--- GIVEN INFORMATION ---

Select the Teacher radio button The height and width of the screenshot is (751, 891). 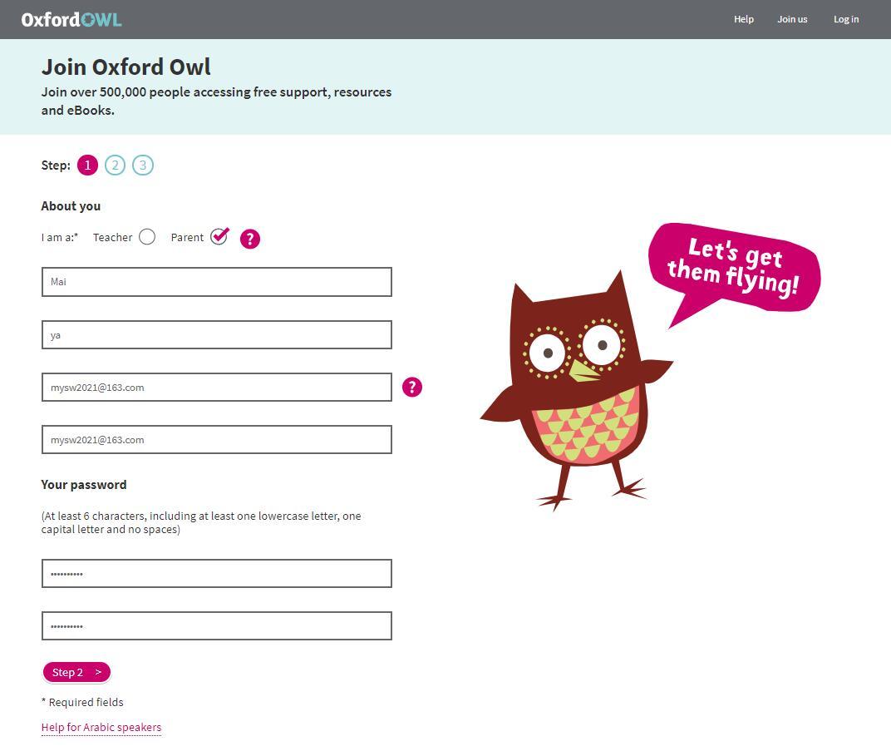click(x=147, y=237)
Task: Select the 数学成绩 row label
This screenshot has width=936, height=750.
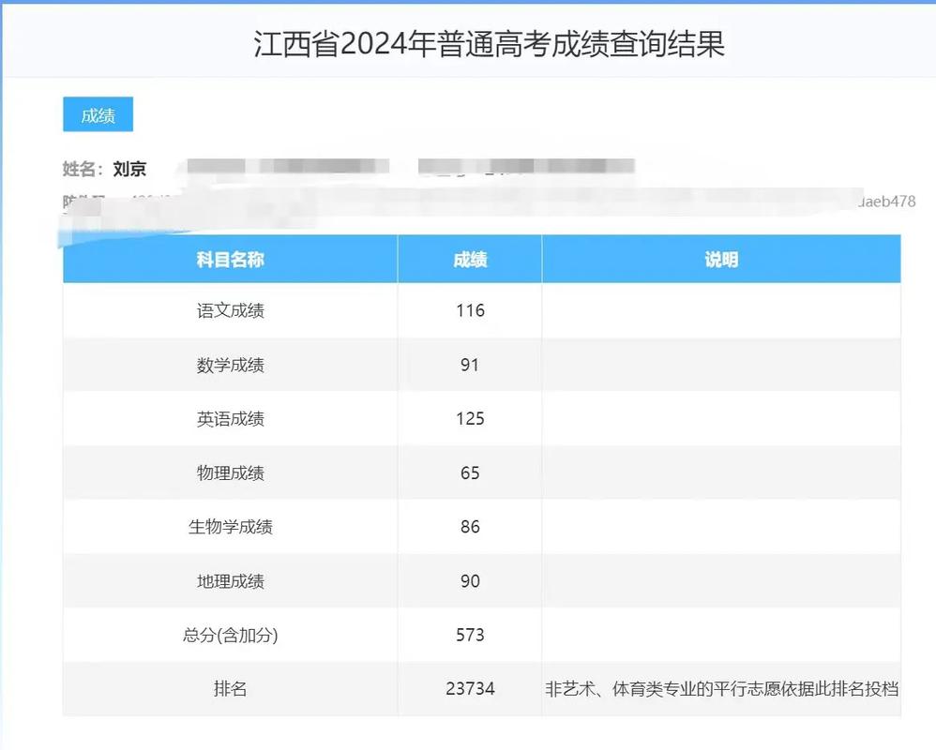Action: 231,365
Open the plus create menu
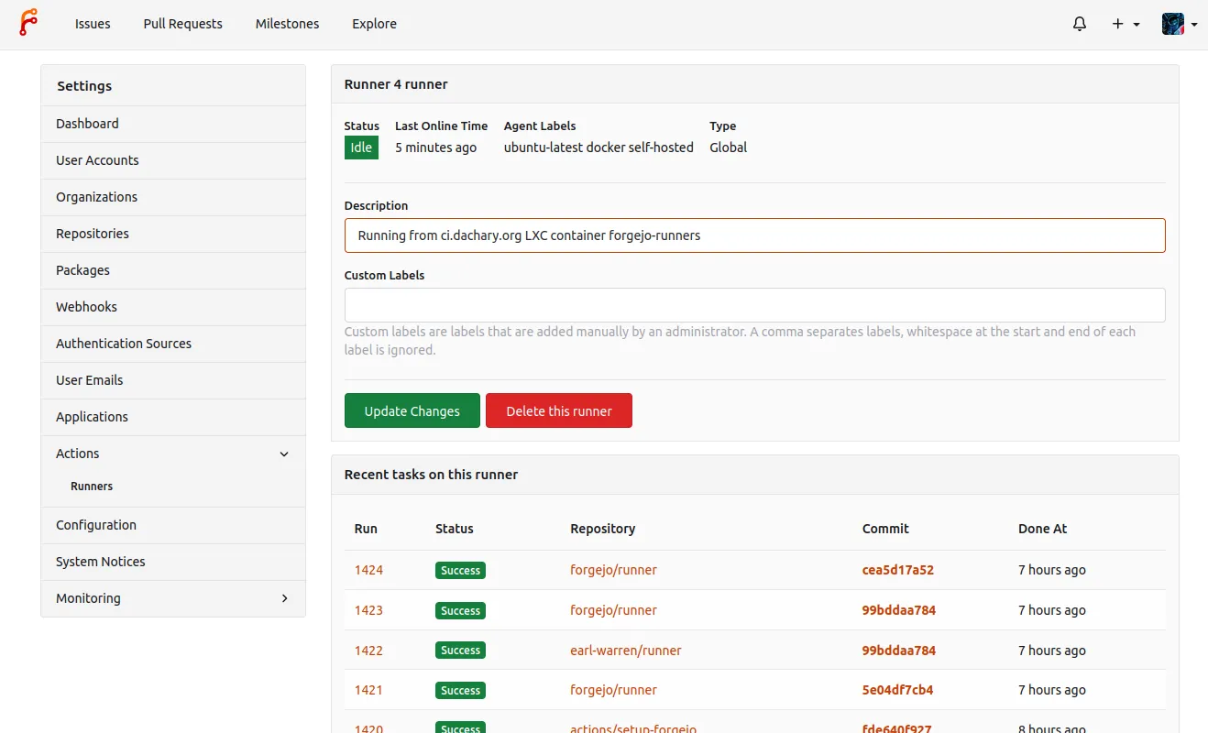Image resolution: width=1208 pixels, height=733 pixels. [1125, 24]
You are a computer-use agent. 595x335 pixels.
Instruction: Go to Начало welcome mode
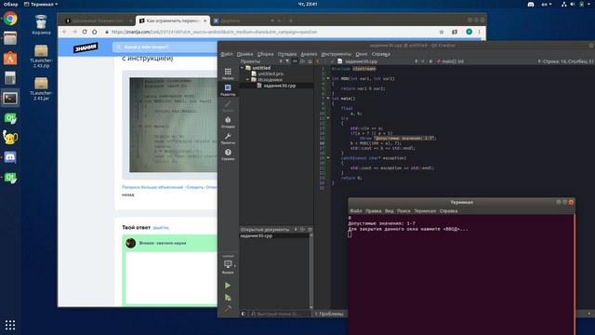228,74
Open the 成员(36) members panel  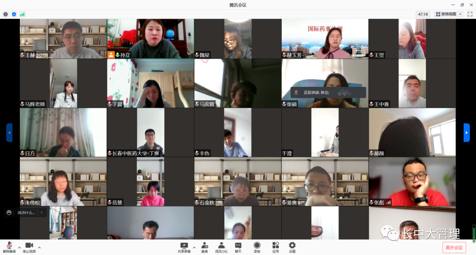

---

• [TASK DIRECTIONS]
Where the line containing "Instruction: Go to Начало welcome mode" appears, begin writing out the lines word for word, and continue through the last line of the data, leaving out pictures.

• [TASK OUTPUT]
Instruction: Go to Начало welcome mode
228,74
Open the 成员(36) members panel  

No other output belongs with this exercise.